The request: Summarize the passage on the contact binary AE Phoenicis in two sentences.
======== Passage to read
A CHARGE-COUPLED DEVICE PHOTOMETRIC STUDY OF SOUTH HEMISPHERIC CONTACT BINARY AE PHOENICIS

The variability of AE Phe (GSC 08043-00440, HD 9528) was initially detected on Bamberg plates and was reported by Strohmeier et al. (1964). Since its discovery as a W UMa variable in the southern hemisphere by Avery & Sievers (1968), AE Phe has been studied fairly regularly by photoelectric photometry. The photometric investigations of Duerbeck (1978) indicate that the orbit of AE Phe is elliptical. The first photoelectric observations in the UBV system were published by Williamon (1975) who determined system elements by the Russell–Merrill method (Russell & Merrill 1952). By combining 35 photographically determined times of minimum reported by Avery & Sievers (1968), Williamon determined a period of 036237459(±0.00000025) for AE Phe and did not find any period change over a short period of time. It was suggested that the two following light elements should be used for time of minimum calculations:

$$\begin{equation} {\rm Primary\ minimum}={\rm HJD}24408578140+0\mbox{$.\!\!^{\mathrm d}$}36237459\times {E}; \end{equation} \tag{ 1 }$$

$$\begin{equation} {\rm Secondary\ minimum}={\rm HJD}2440857.8162+0\mbox{$.\!\!^{\mathrm d}$}36237459\times {E}. \end{equation} \tag{ 2 }$$

Williamon (1975) and Grønbech (1976) found that the light curves of AE Phe were asymmetric from their observations. Grønbech (1976) found that a maximum brightness occurs at phase 0.25, which is 0.02 mag brighter in the I band. Williamon (1975) found that the secondary eclipse was asymmetric. One year later, Grønbech (1976) used all available times of primary minimum and improved the linear ephemeris as

$$\begin{eqnarray} {\rm Min\,I}&=&{\rm HJD}2441699.57074(\pm 0.00004)\nonumber\\ &&+ 0\mbox{$.\!\!^{\mathrm d}$}36237186(0.00000016)\times {E}. \end{eqnarray} \tag{ 3 }$$

Because of the asymmetries and the variability of the light curves of AE Phe, comparison with synthetic light curves was difficult. Niarchos & Duerbeck (1991) analyzed four B, V light curves of AE Phe observed between 1970 and 1978 using the Wilson–Devinney (W–D) code. System parameters derived from light-curve fitting showed that although results were in good agreement, the mean photometric mass ratio of q_phot = 0.391 was 13% lower than the mean spectroscopic mass ratio q_sp ∼ 0.45. Whereas the earlier unspotted modeling by Maceroni et al. (1981) obtained reasonable model fits to B and V band light curves, a later paper (Maceroni & van't Veer 1994 (hereafter M94)) resulted in much improved fits by allowing for the presence of either hot or cool spots. They also gave a linear ephemeris in JD

$$\begin{eqnarray} {\rm Min\,I}&=&{\rm JD}2447852.69824(\pm 0.00007)\nonumber\\ &&+ 0\mbox{$.\!\!^{\mathrm d}$}36237274(0.00000007)\times {E}. \end{eqnarray} \tag{ 4 }$$

The most recent analysis of the AE Phe system was reported by Barnes et al. (2004). They presented high-resolution Doppler images of AE Phe. They used Doppler imaging through use of high-resolution spectroscopy to analyze the AE Phe system.
================
======== Dataset excerpt
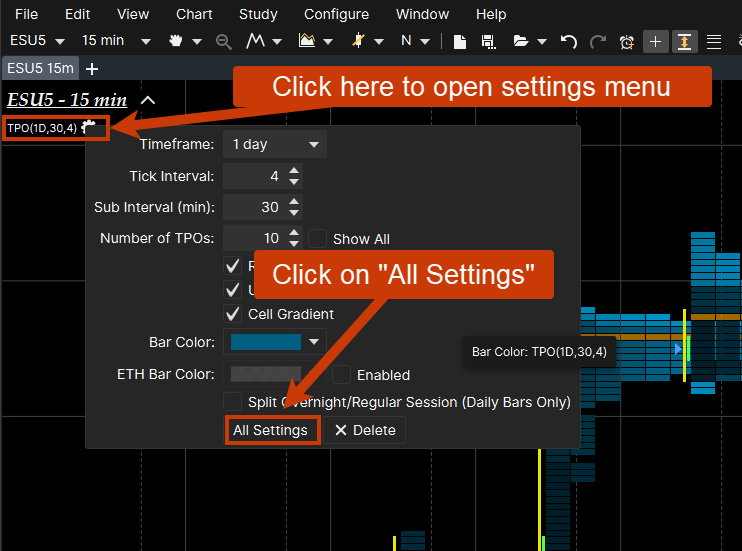Check the Split Overnight/Regular Session box
This screenshot has width=742, height=551.
point(232,402)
================
Output of the exercise: AE Phe, whose variability was first detected on Bamberg plates and which was identified as a W UMa variable in the southern hemisphere, has been studied fairly regularly by photoelectric photometry, and Williamon (1975), Grønbech (1976), and Maceroni & van't Veer (1994) each gave light elements for its times of minimum. Its light curves are asymmetric and variable, which made comparison with synthetic light curves difficult, although models allowing for hot or cool spots gave much improved fits, and the most recent analysis, by Barnes et al. (2004), presented high-resolution Doppler images of the system.